◆ **TASK TO COMPLETE**: How many of the lines below hold the string "agent"? Say only the number.

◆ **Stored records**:
=== Section Start ===

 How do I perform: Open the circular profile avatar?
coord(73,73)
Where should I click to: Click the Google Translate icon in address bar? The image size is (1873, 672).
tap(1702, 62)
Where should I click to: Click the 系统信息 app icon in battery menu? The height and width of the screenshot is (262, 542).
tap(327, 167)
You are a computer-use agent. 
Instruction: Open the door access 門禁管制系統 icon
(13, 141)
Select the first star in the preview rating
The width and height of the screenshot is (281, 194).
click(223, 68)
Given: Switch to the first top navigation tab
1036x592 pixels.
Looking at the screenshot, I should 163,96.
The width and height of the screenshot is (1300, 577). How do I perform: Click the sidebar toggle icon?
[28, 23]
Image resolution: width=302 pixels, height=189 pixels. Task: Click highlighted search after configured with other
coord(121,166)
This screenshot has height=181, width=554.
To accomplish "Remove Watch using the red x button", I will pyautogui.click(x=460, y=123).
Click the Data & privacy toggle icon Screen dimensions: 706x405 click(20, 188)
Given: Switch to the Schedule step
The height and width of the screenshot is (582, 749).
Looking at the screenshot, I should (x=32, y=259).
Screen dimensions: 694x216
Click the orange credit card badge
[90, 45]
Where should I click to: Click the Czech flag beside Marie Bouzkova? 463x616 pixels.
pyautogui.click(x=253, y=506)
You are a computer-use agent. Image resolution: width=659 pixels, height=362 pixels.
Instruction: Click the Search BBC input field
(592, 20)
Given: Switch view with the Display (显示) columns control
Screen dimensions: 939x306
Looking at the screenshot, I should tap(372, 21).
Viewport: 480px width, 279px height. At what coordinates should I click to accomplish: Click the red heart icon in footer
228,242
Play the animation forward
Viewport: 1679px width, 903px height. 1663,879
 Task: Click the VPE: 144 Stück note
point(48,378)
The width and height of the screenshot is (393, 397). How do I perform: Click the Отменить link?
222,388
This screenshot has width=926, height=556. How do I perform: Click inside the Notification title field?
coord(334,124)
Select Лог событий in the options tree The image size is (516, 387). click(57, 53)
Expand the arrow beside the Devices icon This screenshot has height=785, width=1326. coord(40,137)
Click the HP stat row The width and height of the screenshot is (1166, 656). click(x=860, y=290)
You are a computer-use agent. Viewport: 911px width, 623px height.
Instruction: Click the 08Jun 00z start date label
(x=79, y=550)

=== Section End ===

◆ **ANSWER SECTION**: 3